Journal/Engineering

AES-256 Encryption for API Keys: Why We Don't Trust Client-Side Storage

NK
Nilesh Kumar
··7 min read
AES-256 Encryption for API Keys: Why We Don't Trust Client-Side Storage
TL;DR: Storing high-privilege LLM API keys in browser local storage or as plaintext in a database is a massive security vulnerability. Frugal secures user API keys by encrypting them at rest using server-side AES-256-GCM, ensuring that even in the event of a database breach, attackers cannot access the raw credentials.

What Is AES-256 Encryption for API Keys?

AES-256 (Advanced Encryption Standard with a 256-bit key) is a military-grade symmetric encryption algorithm used to scramble plaintext API keys into unreadable ciphertext before storing them in a database, requiring a secret master key to decrypt them back into a usable format.

Why It Matters

If you build an AI application and store user OpenAI keys as plaintext strings in your Postgres database, a single SQL injection vulnerability or leaked database backup will expose every single key to attackers. Since these keys are often tied to credit cards with limits in the tens of thousands of dollars, the resulting liability for your startup would be catastrophic. Proper encryption at rest is not just a best practice — it is an existential requirement.

How It Works

The LocalStorage Fallacy

Many lightweight AI tools ask users to paste their key, which is then saved in the browser's localStorage. This is highly vulnerable to Cross-Site Scripting (XSS) attacks. If a malicious script runs on that page, it can scrape localStorageand silently exfiltrate the keys to an attacker's server.

Server-Side AES-256-GCM

In Frugal, when a user provides an API key, it is immediately sent to a secure backend endpoint via HTTPS. The server generates a unique Initialization Vector (IV) and encrypts the key using crypto.createCipheriv with a 256-bit ENCRYPTION_SECRETstored purely in the server's environment variables. The resulting ciphertext, the IV, and the auth tag are stored in the database. The plaintext key is immediately purged from memory.

The Decryption Phase

When the Frugal polling worker runs, it retrieves the ciphertext from the database. The worker uses the master ENCRYPTION_SECRET to decrypt the key into memory just long enough to authenticate the request to OpenAI or Anthropic, before destroying it again.

Practical Steps for Securing Keys

  1. Never Trust the Client: Avoid localStorage for anything more sensitive than a UI theme preference.
  2. Use GCM Mode: Always use authenticated encryption modes like AES-256-GCM. GCM provides an authentication tag that prevents tampering with the encrypted payload.
  3. Separate Secrets: Keep your database credentials and your ENCRYPTION_SECRET completely isolated. If the database is breached, the ciphertext remains secure unless the application environment variables are also compromised.

Common Mistakes

The most egregious mistake engineers make is attempting to “hash” API keys like passwords using bcrypt. Hashing is a one-way function. If you hash an API key, you can verify it, but you can never reconstruct the original text to actually send a request to OpenAI. You must use two-way symmetric encryption.

FAQ

What is AES-256 encryption?

AES-256 is a symmetric encryption standard that uses a 256-bit key to lock and unlock data.

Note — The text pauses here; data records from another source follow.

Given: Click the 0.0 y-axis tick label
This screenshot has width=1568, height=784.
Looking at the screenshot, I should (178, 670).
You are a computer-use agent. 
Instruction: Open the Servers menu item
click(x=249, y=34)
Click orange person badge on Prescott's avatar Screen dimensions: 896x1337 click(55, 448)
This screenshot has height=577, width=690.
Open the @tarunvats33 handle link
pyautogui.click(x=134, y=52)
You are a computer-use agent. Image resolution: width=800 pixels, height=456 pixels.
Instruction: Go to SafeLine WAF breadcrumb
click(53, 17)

It is currently approved by the NSA for top-secret information.

Why shouldn't I store API keys in browser local storage?

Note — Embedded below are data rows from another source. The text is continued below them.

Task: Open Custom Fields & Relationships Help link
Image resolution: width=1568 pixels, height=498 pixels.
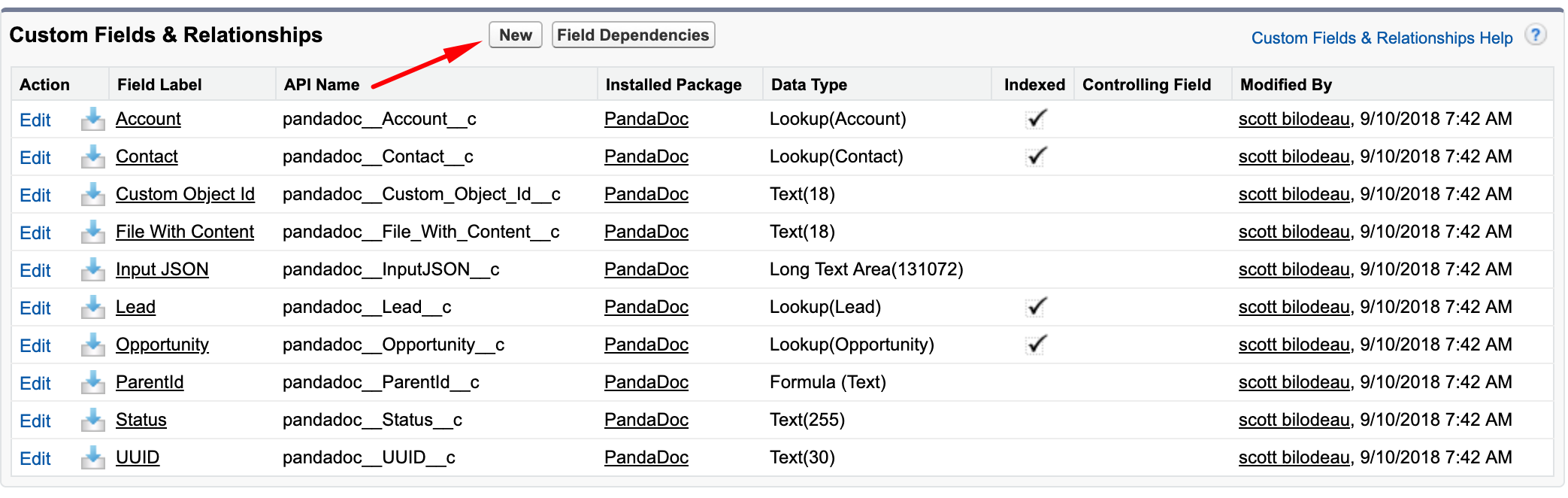Action: pyautogui.click(x=1382, y=38)
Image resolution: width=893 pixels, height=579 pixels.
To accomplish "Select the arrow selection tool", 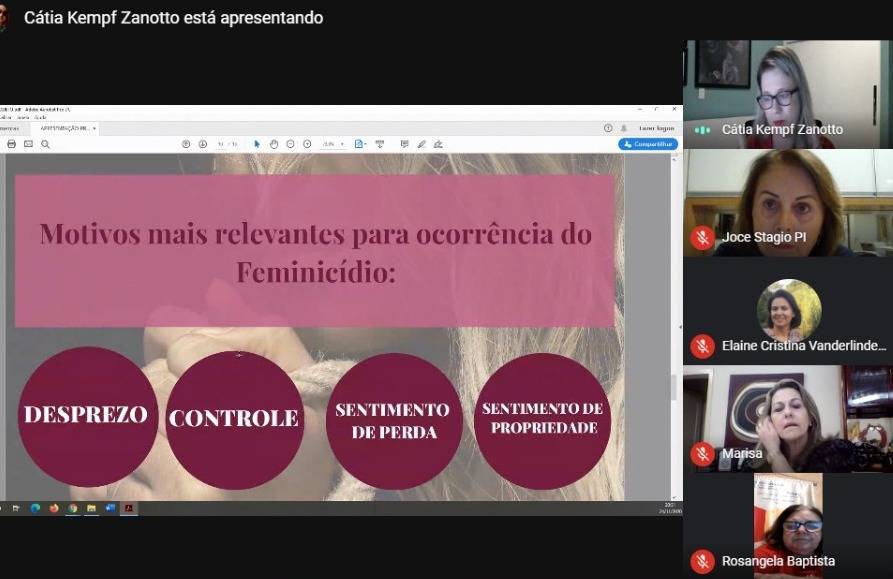I will [257, 144].
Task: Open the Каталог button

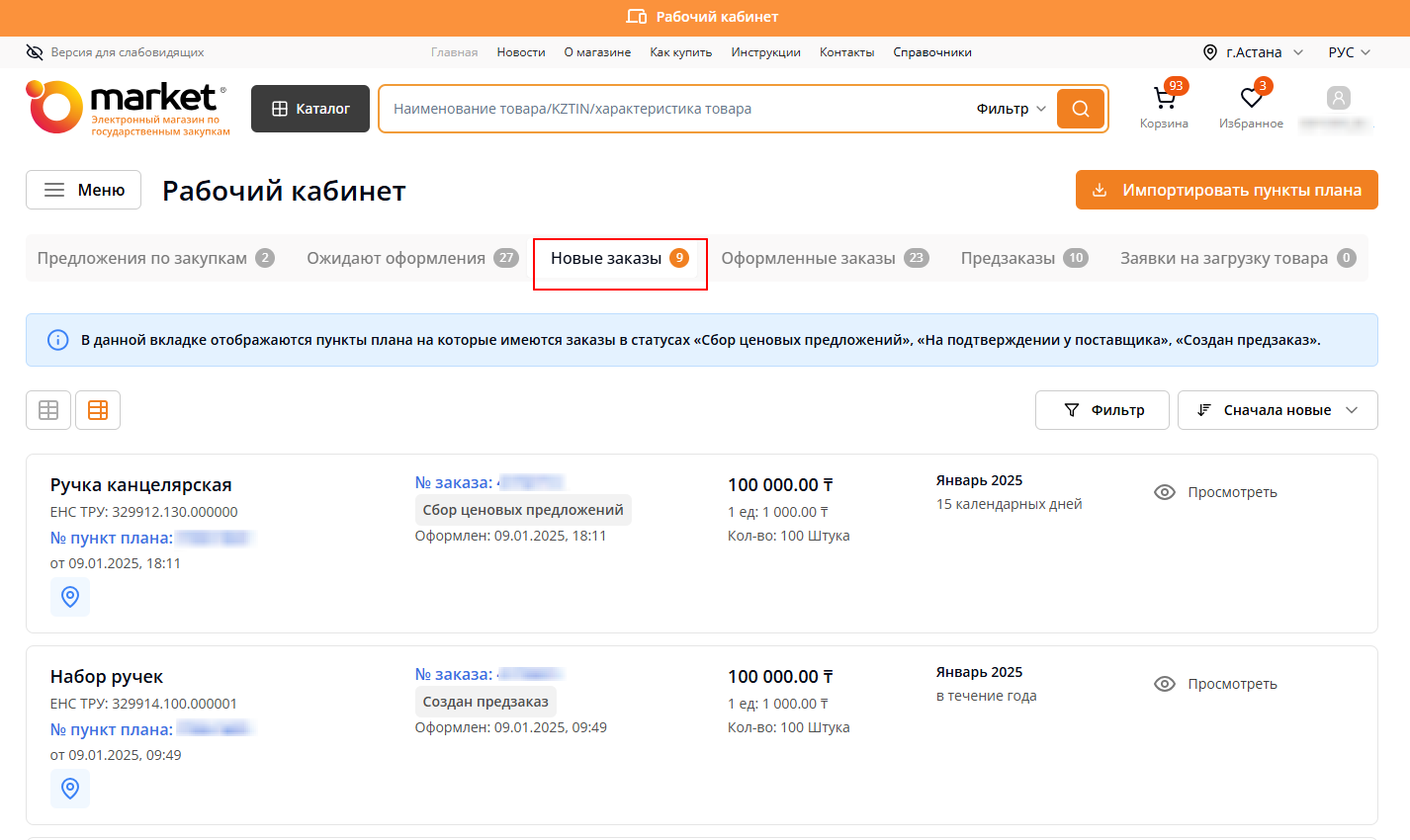Action: coord(310,109)
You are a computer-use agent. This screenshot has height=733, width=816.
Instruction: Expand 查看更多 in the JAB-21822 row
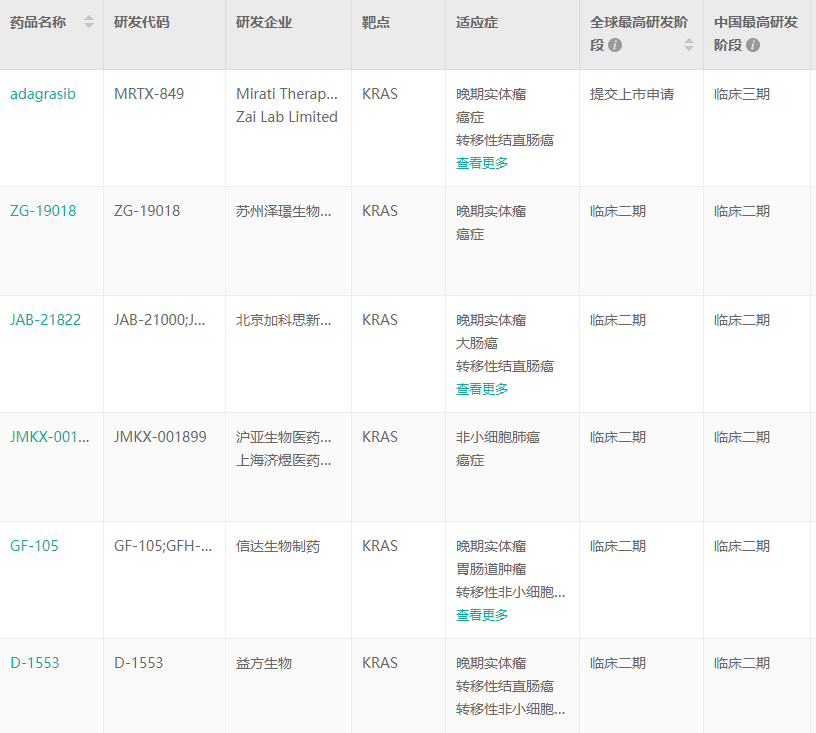(482, 389)
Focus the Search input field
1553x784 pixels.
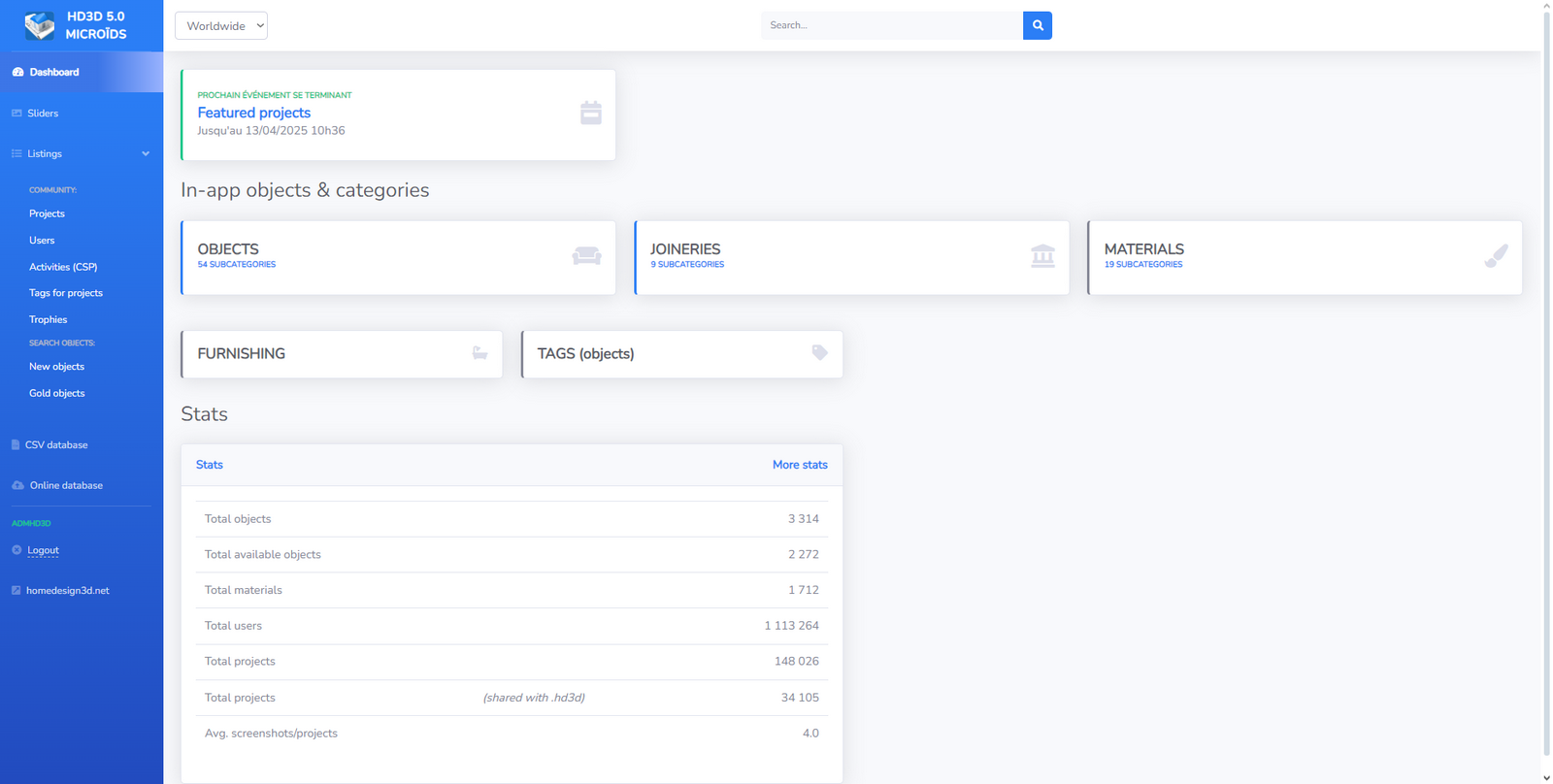891,25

Local storage is directly accessible by JavaScript. If your website suffers an XSS attack, a malicious script can easily read and steal the stored API keys.

Why can't we hash API keys like we do passwords?

Because hashing is irreversible. You need the plaintext key to make authenticated requests to third-party providers. Encryption is reversible; hashing is not.

What is an Initialization Vector (IV) in encryption?

An IV is a random string added to the encryption process to ensure that even if you encrypt the exact same API key twice, the resulting ciphertexts look completely different, preventing pattern analysis.

Does Frugal store my OpenAI key in plaintext?

No. Frugal encrypts all API keys using AES-256-GCM before they are written to the database. The keys are only decrypted ephemerally in server memory during polling jobs.

Conclusion

Handling third-party API keys is a massive responsibility. By moving storage away from the vulnerable client side and implementing strict, authenticated AES-256 encryption at rest, you create a defense-in-depth architecture that protects your users even if your primary database is compromised.